Real-Time Analytics Arrives On Facebook

For anyone who has or maintains a Facebook Fan Page, you are aware of the Facebook Insights, which allows administrators to keep track of analytics. In an extensive update round from Facebook publishers who use Facebook plugins can see those analytics in real-time.

The Insights update enables publishers to get real-time data and metrics of their content and how their sites are performing in relation to Facebook. For example, this update will enable publishers to see how their posts are being seen. Of course, the analytics are exportable through Facebook’s Graph API.

This new update also includes a look into content performance off Facebook. Publishers can see the impressions, referral clicks, and most popular pages on their site. Publishers also have the ability to view the top 100 pages that get the most Facebook traffic.

Web site publishers with Like buttons will be able to see how many people saw the button, clicked on it, saw the story related to it, and how many of them clicked on the button. The Insights also provides metrics for the recently updated Comments plugin, enabling publishers to see the comment flow and where it is coming from. Finally, publishers will be able to learn more about their audience that interacts with its Facebook features on their site. The publisher can easily view the age group, gender, language, and country from which users are most active.

• **Data rows**

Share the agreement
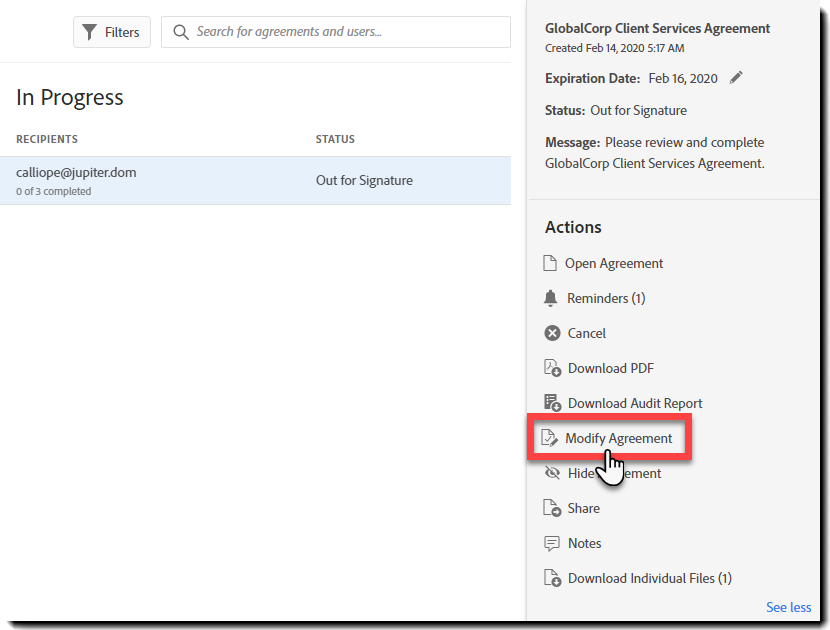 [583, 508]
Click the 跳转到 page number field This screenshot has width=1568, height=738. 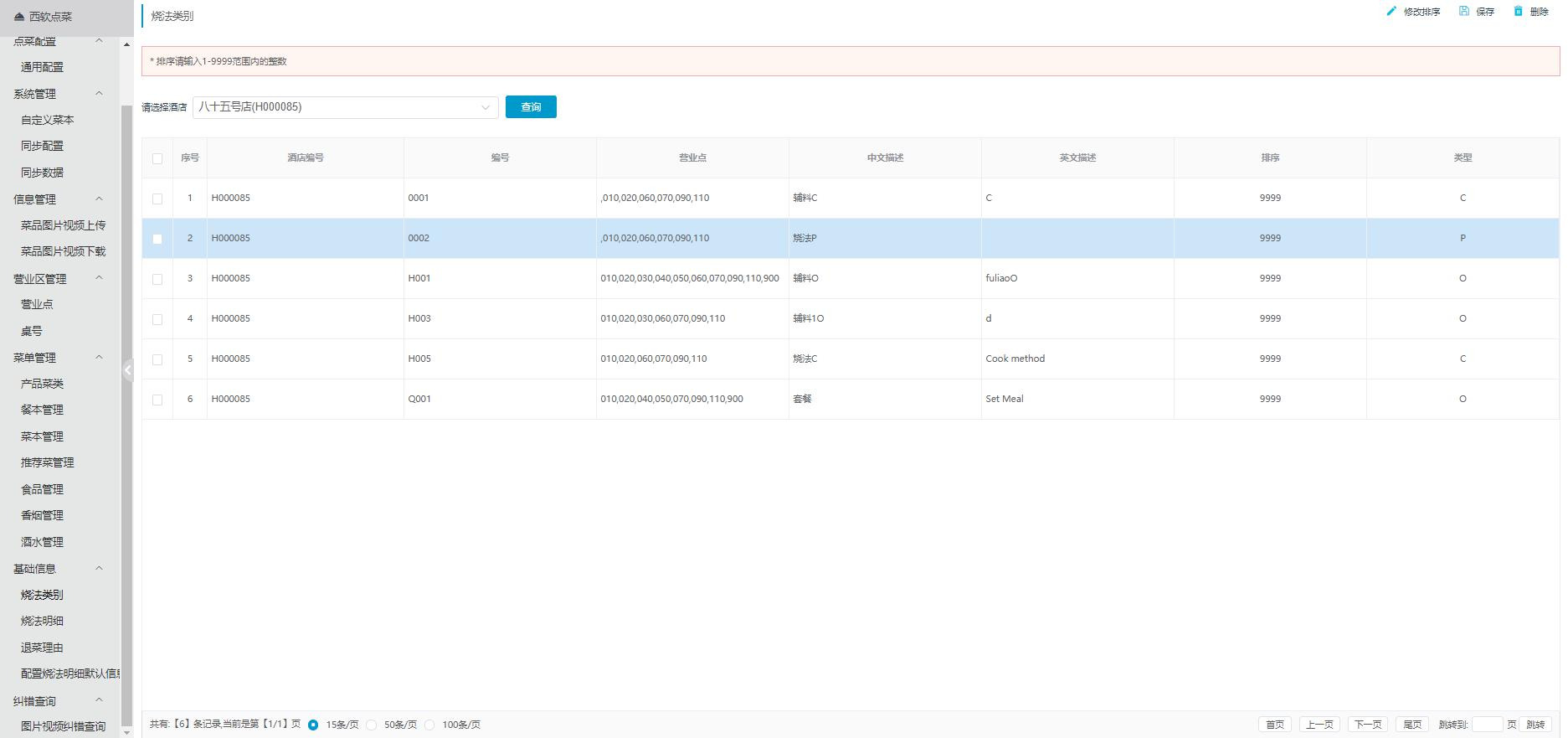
* * *
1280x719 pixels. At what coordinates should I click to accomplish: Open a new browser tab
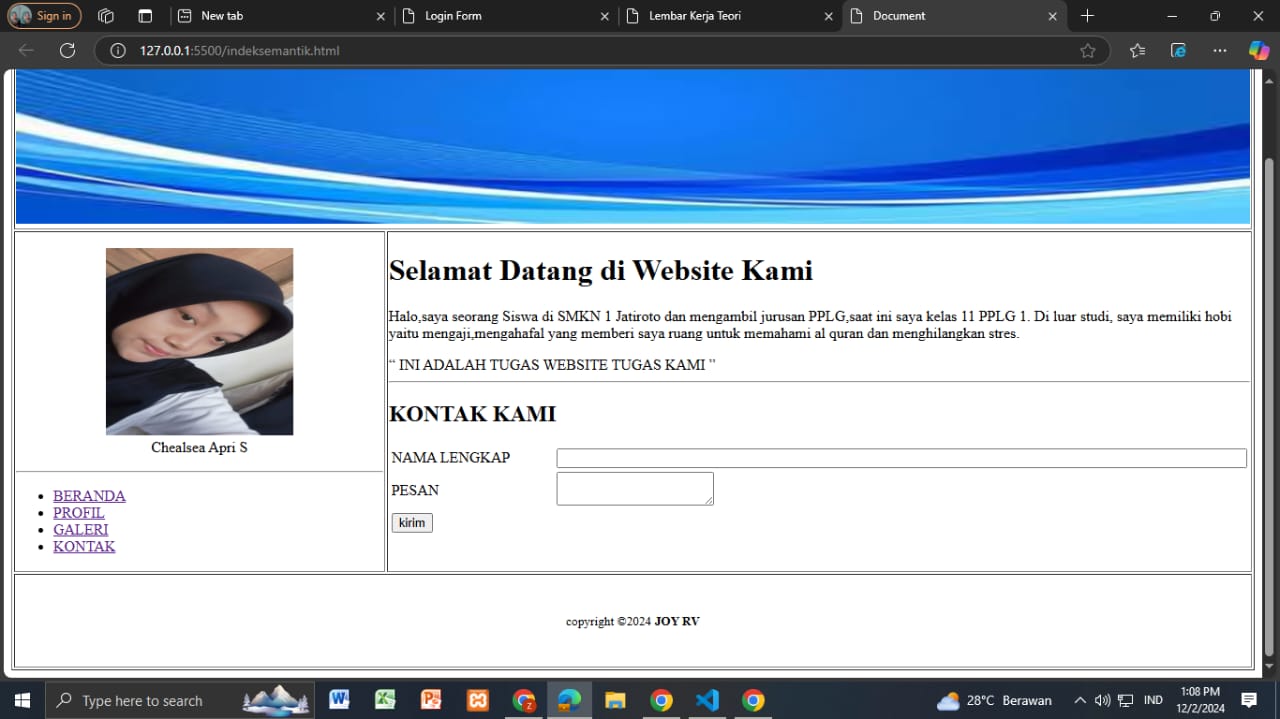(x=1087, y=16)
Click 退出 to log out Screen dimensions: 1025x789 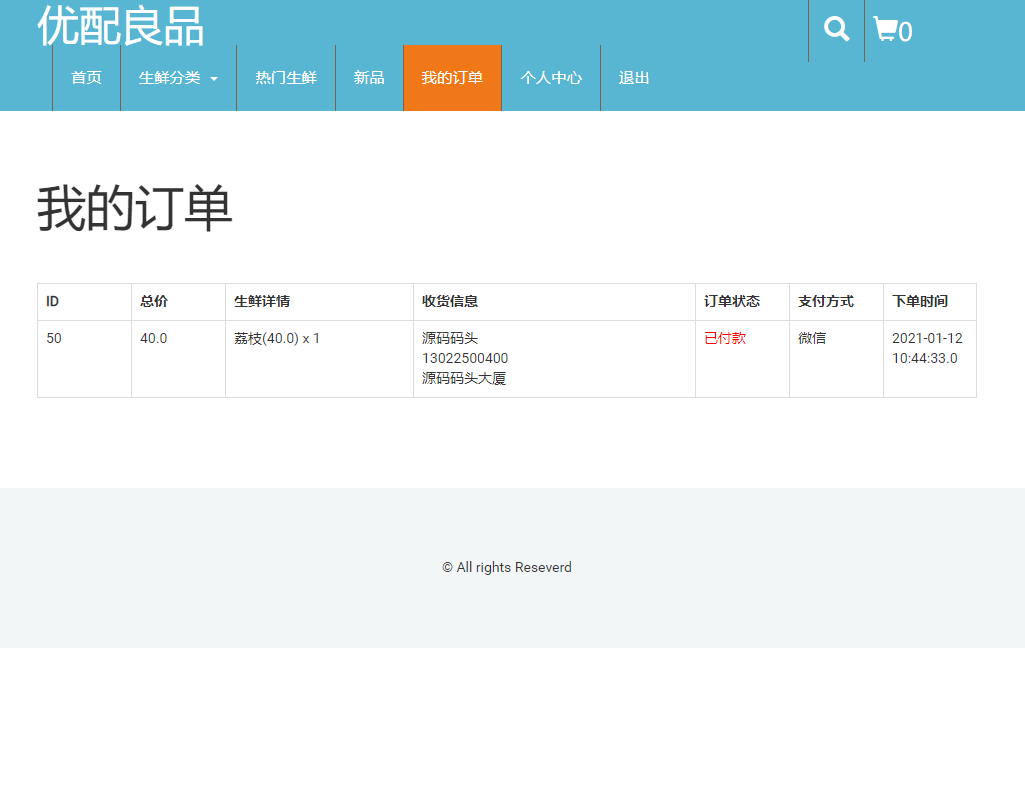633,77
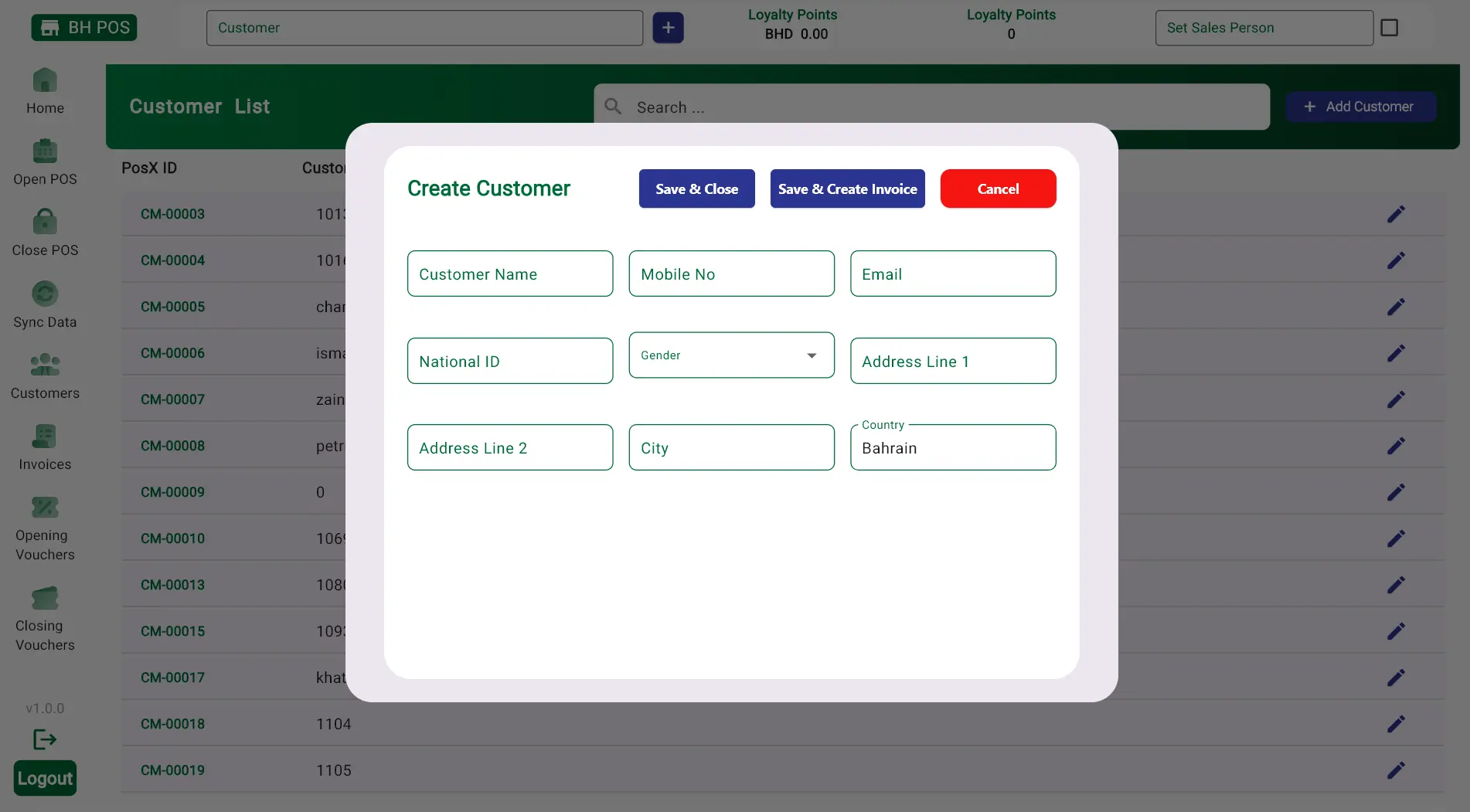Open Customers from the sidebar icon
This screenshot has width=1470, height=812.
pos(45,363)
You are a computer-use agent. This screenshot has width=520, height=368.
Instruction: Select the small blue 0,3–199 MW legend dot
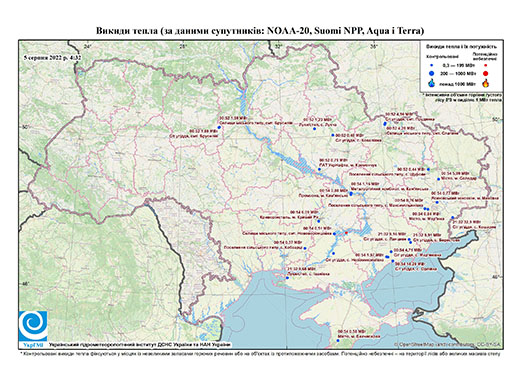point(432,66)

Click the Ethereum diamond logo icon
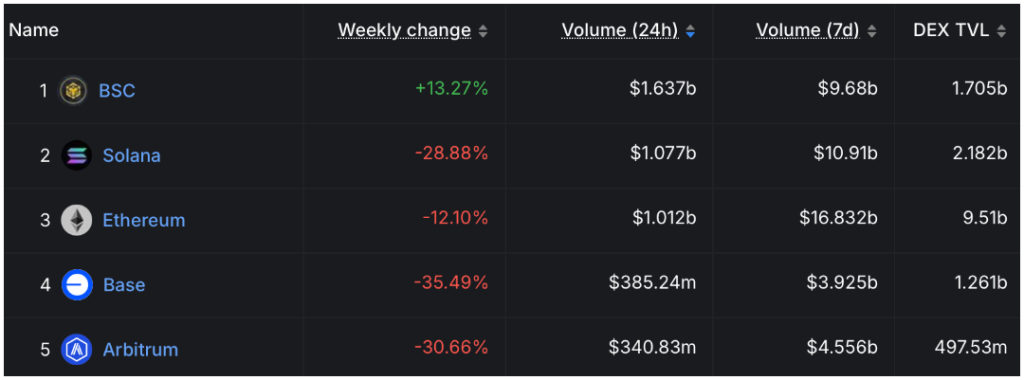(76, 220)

• **Required task A**
From the article on Facebook's real-time analytics, return the passage between "For anyone who" and "analytics in real-time.", inclusive, copied word for word.
• **Required task B**
Condense the paragraph of the Facebook real-time analytics article that begins "This new update also includes" into a short bulleted list that keeps its main facts.

• **Task answer A**
For anyone who has or maintains a Facebook Fan Page, you are aware of the Facebook Insights, which allows administrators to keep track of analytics. In an extensive update round from Facebook publishers who use Facebook plugins can see those analytics in real-time.

• **Task answer B**
- The update shows how content performs off Facebook.
- Publishers can see impressions, referral clicks, and the most popular pages on their site.
- They can view the top 100 pages getting the most Facebook traffic.